Fatalism involves accepting the inevitability of change, whether the change is defines as good or bad, victory or defeat, or if it's simply change, with no qualitative judgement attached. Defeatism focuses on the inevitability of one kind of change - defeat.
Since we can not predict the outcome of any series of world-scale changes with certainty, fatalism is a far more rational response than defeatism. Defeatists tend to be attached to one particular outcome that they call victory. When that victory is seen to be impossible, the associated sense of loss is what makes them defeatists.
Fatalists on the other hand don't define change in terms of victory or defeat, so there is less of a sense of loss associated with change. This makes accepting change much easier and less likely to result in despair.
Most people don't see it this way, though.
OKIsItJustMe
(19,937 posts)I see belief in fate, partly, as a desire to avoid responsibility. (Its not my fault; its my fate.)
While it may have been inevitable that one day we would exploit fossil fuels, now that we understand the consequences of doing so, it is irresponsible for us not to address our behavior.
GliderGuider
(21,088 posts)bananas
(27,509 posts)and links to this nice summary of "Decline of the West":
Oswald Spengler and World History
by David L. McNaughton ([email protected])
During the First World War a German historian produced a book which caused quite a stir among intellectuals around the world. By collating events in different (usually non-contemporary) cultures and civilisations, Spengler maintained that it should be possible to fill in gaps in history1, and indeed to set out possibilities for the future, although admittedly only in terms of very broad generalisations.
It was an extremely ambitious undertaking, but after the Second World War his ideas became unfashionable (mainly for political reasons).

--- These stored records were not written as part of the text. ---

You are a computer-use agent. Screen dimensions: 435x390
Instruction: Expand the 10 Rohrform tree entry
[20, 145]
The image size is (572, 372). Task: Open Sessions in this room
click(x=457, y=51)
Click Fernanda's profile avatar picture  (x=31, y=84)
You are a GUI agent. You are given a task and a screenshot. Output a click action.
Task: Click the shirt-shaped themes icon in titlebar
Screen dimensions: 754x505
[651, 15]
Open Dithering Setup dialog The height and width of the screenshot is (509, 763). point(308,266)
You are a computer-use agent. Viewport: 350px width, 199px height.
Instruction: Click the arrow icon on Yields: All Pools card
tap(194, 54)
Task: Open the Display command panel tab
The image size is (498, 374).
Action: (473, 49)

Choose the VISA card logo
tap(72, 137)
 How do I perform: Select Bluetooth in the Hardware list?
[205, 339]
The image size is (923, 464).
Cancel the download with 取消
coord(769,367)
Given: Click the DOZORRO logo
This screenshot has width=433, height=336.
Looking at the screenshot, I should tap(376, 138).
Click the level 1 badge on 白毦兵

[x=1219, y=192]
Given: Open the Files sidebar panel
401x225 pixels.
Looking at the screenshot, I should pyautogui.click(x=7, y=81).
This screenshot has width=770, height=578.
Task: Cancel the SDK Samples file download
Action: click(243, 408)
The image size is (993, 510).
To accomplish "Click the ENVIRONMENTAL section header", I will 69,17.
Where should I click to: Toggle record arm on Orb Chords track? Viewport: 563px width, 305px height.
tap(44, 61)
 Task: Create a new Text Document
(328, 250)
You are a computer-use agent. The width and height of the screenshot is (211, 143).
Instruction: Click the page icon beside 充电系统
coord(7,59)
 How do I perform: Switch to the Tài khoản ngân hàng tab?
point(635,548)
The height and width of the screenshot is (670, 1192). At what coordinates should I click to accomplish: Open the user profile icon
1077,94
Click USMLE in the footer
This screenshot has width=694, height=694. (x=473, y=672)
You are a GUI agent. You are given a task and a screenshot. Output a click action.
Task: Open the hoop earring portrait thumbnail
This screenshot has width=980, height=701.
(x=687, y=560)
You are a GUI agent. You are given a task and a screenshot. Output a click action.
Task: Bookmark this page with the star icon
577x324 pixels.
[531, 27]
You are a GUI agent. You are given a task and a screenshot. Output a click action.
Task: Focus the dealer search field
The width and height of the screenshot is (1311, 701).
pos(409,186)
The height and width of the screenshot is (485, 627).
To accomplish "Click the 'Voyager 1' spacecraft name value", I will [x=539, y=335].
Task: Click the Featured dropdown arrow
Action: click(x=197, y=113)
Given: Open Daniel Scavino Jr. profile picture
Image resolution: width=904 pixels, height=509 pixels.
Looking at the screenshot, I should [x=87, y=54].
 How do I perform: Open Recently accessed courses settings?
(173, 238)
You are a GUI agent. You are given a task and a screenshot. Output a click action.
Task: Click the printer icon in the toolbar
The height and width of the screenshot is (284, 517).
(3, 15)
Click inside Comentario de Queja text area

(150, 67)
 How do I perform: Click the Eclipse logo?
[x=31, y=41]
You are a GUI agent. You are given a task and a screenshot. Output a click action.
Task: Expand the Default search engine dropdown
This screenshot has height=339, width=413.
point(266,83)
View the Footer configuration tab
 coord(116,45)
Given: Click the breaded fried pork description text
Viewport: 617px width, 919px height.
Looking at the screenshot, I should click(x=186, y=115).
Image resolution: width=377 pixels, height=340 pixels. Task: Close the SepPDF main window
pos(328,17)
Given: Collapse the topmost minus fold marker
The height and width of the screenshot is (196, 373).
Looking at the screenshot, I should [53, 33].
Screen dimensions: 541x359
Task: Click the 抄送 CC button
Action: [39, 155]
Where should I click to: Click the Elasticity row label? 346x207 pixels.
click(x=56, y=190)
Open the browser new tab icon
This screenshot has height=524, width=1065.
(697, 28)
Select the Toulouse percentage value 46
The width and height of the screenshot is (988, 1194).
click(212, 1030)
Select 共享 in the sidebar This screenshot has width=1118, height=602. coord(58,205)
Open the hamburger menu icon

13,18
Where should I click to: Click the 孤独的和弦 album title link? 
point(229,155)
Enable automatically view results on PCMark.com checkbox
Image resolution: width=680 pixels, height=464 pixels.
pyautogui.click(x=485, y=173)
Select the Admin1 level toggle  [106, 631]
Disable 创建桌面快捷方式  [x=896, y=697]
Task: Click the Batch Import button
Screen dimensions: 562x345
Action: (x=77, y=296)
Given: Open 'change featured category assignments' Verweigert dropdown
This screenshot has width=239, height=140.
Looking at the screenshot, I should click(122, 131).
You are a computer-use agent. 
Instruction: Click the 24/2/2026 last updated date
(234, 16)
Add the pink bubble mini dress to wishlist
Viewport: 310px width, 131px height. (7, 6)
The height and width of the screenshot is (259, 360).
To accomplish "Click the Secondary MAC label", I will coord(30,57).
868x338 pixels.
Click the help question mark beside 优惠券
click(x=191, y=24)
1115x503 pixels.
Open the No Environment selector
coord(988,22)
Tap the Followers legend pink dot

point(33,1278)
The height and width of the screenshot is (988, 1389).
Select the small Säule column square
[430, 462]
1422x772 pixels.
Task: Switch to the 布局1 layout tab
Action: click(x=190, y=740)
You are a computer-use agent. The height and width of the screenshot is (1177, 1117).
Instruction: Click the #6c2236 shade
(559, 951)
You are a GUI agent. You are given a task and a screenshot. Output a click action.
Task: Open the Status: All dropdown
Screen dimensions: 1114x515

Nevertheless, Spengler's book is a work of monumental scholarship, discussing in depth such diverse topics as mathematics, music, architecture, painting, theology and money, with brief but still erudite excursions into other subjects including law, chemistry, linguistics, space-time relativity and literature, integrating them all into a single coherent philosophy.
Nine or Ten "Higher Organisms"
Most people find it extremely difficult to accept Spengler's basic thesis, namely that cultures and civilisations are living organisms in their own right2, just like plants, animals and humans, although of a much higher rank. Each culture has its own distinctive soul, which expresses itself in artistic, scientific, political, economic and religious forms.
<snip>
Phases of Development
Just as a human being reaches puberty during the second, and full adulthood in the third decade of life, a culture also passes through phases of predetermined sequence whose durations do not vary greatly from one higher organism to another9. Its "springtime" is characterised by strong religious faith, which slowly gives way to increasing intellectuality and materialism.
<snip>
During the Imperium, people realise the limitations of a purely intellectual view of the universe, so there is a return to religion - based on that of earlier centuries, but differently experienced through having emerged from a more advanced way of life14.
<snip>
Now, regarding that last paragraph, a lot of people understand that we're in some kind of "Imperium", but many don't "realize the limitations of a purely intellectual view of the universe". And that can be a difficult thing to realize.